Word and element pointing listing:
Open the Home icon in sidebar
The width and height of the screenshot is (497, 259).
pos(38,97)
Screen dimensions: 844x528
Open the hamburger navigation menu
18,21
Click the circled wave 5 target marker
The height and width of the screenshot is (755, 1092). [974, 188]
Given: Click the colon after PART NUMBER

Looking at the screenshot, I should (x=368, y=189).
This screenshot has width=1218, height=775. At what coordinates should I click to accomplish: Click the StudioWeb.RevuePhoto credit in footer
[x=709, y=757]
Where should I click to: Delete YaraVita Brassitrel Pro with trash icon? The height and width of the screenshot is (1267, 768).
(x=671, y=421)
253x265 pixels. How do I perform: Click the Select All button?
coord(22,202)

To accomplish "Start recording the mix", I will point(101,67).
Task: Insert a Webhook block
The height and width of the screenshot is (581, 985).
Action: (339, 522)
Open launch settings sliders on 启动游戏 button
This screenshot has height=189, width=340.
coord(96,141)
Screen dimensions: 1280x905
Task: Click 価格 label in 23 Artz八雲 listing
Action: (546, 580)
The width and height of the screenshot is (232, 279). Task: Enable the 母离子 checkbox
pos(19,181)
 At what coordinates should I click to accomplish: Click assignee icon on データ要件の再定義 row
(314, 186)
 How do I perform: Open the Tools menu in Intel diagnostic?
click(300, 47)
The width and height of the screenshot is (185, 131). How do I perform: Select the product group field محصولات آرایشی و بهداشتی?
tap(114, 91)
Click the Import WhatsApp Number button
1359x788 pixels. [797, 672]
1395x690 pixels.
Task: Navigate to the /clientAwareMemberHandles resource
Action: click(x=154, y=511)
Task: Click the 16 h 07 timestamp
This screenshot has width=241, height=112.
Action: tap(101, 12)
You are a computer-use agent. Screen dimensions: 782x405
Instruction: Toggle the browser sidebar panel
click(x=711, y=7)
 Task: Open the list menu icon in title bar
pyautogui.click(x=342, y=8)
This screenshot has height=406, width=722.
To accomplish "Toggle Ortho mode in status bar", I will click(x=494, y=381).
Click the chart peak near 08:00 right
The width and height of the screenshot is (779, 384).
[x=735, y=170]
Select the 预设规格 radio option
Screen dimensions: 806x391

### WHAT IS ASKED:
Pull every line out of the listing above and reproduce each one word for word, in the same order.

### TASK ANSWER:
Open the Home icon in sidebar
The width and height of the screenshot is (497, 259).
pos(38,97)
Screen dimensions: 844x528
Open the hamburger navigation menu
18,21
Click the circled wave 5 target marker
The height and width of the screenshot is (755, 1092). [974, 188]
Given: Click the colon after PART NUMBER

Looking at the screenshot, I should (x=368, y=189).
This screenshot has width=1218, height=775. At what coordinates should I click to accomplish: Click the StudioWeb.RevuePhoto credit in footer
[x=709, y=757]
Where should I click to: Delete YaraVita Brassitrel Pro with trash icon? The height and width of the screenshot is (1267, 768).
(x=671, y=421)
253x265 pixels. How do I perform: Click the Select All button?
coord(22,202)

To accomplish "Start recording the mix", I will point(101,67).
Task: Insert a Webhook block
The height and width of the screenshot is (581, 985).
Action: (339, 522)
Open launch settings sliders on 启动游戏 button
This screenshot has height=189, width=340.
coord(96,141)
Screen dimensions: 1280x905
Task: Click 価格 label in 23 Artz八雲 listing
Action: (546, 580)
The width and height of the screenshot is (232, 279). Task: Enable the 母离子 checkbox
pos(19,181)
 At what coordinates should I click to accomplish: Click assignee icon on データ要件の再定義 row
(314, 186)
 How do I perform: Open the Tools menu in Intel diagnostic?
click(300, 47)
The width and height of the screenshot is (185, 131). How do I perform: Select the product group field محصولات آرایشی و بهداشتی?
tap(114, 91)
Click the Import WhatsApp Number button
1359x788 pixels. [797, 672]
1395x690 pixels.
Task: Navigate to the /clientAwareMemberHandles resource
Action: click(x=154, y=511)
Task: Click the 16 h 07 timestamp
This screenshot has width=241, height=112.
Action: tap(101, 12)
You are a computer-use agent. Screen dimensions: 782x405
Instruction: Toggle the browser sidebar panel
click(x=711, y=7)
 Task: Open the list menu icon in title bar
pyautogui.click(x=342, y=8)
This screenshot has height=406, width=722.
To accomplish "Toggle Ortho mode in status bar", I will click(x=494, y=381).
Click the chart peak near 08:00 right
The width and height of the screenshot is (779, 384).
[x=735, y=170]
Select the 预设规格 radio option
Screen dimensions: 806x391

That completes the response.